Abnash Bassi is a PhD student working with Prof. Akshitha Sriraman on enabling environmentally-sustainable data center systems. Her work bridges computer architecture and software systems, demonstrating the importance of that bridge in redesigning the data center systems stack to be more efficient and sustainable.
Today, critical societal and economic operations rely on web services running in data centers across millions of servers, at hyperscale. Enabling hyperscale services has become challenging due to an unprecedented growth in data, users, and service functionality. With the slowdown of Moore’s Law, modern computer systems address this challenge by either adding more general-purpose hardware or introducing specialized hardware accelerators. Unfortunately, such solutions significantly increase data centers’ total cost of ownership and are also not environmentally sustainable.Abnash's work fundamentally redesigns the data center systems stack across hardware and software layers to efficiently and sustainably meet hyperscale services’ unprecedented needs, enabling advanced future services.
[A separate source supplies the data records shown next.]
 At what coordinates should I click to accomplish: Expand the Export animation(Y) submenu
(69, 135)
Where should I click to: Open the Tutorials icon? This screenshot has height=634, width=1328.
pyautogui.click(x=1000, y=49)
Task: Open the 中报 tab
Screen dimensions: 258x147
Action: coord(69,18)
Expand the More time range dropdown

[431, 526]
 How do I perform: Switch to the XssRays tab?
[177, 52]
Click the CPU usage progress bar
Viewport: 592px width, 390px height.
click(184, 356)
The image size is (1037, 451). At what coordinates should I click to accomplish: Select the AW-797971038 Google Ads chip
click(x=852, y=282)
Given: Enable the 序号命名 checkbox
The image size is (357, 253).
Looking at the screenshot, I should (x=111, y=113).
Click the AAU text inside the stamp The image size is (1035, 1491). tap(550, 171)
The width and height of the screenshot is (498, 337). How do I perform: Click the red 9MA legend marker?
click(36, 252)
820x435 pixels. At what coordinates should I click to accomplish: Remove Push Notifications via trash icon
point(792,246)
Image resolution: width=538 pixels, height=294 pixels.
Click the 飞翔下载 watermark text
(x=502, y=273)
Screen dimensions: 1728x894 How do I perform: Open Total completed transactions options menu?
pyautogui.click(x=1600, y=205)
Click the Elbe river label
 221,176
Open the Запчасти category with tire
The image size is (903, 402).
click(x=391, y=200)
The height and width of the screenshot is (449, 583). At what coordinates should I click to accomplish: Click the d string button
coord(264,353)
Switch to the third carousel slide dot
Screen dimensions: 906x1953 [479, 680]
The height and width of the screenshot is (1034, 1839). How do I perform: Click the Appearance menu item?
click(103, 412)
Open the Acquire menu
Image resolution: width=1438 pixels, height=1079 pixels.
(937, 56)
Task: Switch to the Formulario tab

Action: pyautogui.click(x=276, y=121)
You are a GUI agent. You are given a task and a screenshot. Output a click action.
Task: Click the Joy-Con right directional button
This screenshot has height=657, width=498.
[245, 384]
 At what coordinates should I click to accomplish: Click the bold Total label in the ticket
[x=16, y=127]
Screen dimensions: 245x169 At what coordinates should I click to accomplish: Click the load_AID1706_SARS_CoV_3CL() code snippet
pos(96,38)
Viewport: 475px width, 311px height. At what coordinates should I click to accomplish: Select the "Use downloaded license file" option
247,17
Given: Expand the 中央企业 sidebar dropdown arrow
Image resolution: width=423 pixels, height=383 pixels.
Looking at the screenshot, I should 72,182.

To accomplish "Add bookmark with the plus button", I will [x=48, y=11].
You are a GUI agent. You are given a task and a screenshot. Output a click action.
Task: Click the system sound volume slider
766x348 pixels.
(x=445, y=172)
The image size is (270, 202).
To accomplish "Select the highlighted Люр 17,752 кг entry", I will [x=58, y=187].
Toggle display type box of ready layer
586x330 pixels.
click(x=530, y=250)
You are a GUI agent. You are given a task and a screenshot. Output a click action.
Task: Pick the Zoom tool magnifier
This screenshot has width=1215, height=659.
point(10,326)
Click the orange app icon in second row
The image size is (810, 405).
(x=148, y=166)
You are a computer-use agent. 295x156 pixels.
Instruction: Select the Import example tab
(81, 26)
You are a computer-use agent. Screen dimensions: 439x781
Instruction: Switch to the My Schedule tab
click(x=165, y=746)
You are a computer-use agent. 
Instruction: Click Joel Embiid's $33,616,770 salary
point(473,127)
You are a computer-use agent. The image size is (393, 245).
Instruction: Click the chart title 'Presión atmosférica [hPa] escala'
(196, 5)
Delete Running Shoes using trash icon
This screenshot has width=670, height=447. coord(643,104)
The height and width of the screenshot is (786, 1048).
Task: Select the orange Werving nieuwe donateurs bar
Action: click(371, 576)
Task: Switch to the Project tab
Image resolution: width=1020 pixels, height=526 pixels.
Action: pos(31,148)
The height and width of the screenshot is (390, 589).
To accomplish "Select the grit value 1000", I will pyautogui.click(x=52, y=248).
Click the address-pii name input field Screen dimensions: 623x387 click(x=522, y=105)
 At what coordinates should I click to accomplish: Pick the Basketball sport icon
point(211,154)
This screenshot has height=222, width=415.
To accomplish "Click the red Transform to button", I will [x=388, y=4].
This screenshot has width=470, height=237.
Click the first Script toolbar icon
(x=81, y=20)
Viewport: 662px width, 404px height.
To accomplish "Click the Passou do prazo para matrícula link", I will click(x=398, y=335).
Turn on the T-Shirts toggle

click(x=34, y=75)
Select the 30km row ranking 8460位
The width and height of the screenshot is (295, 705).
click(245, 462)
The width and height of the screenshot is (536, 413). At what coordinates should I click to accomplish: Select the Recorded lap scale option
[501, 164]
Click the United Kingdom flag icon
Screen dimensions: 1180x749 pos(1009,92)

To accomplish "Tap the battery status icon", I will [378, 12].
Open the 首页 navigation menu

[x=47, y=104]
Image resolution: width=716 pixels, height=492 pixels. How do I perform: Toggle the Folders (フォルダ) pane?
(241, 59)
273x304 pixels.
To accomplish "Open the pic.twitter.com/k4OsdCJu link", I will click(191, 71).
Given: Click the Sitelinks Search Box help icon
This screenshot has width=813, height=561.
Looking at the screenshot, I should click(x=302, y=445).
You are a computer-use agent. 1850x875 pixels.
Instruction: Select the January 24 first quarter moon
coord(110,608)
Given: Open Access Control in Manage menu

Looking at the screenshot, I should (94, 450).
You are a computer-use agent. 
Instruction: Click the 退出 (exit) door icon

Her research is the first to redesign the data center systems stack in a way that holistically considers environmental sustainability beyond carbon emissions, by accounting for e-waste, water footprint, and forever chemicals (PFAS).
Abnash's research has been recognized with the 2025 Carnegie Institute of Technology Dean’s Fellowship, 2024 Engineers for the World Award, 2021 Engineering Science Research Opportunities Program Grant, 2020 Top 25 Environmentalists Under 25 in Canada Award, and 2019-2024 Loran Scholarship.
Find out more about Abnash here.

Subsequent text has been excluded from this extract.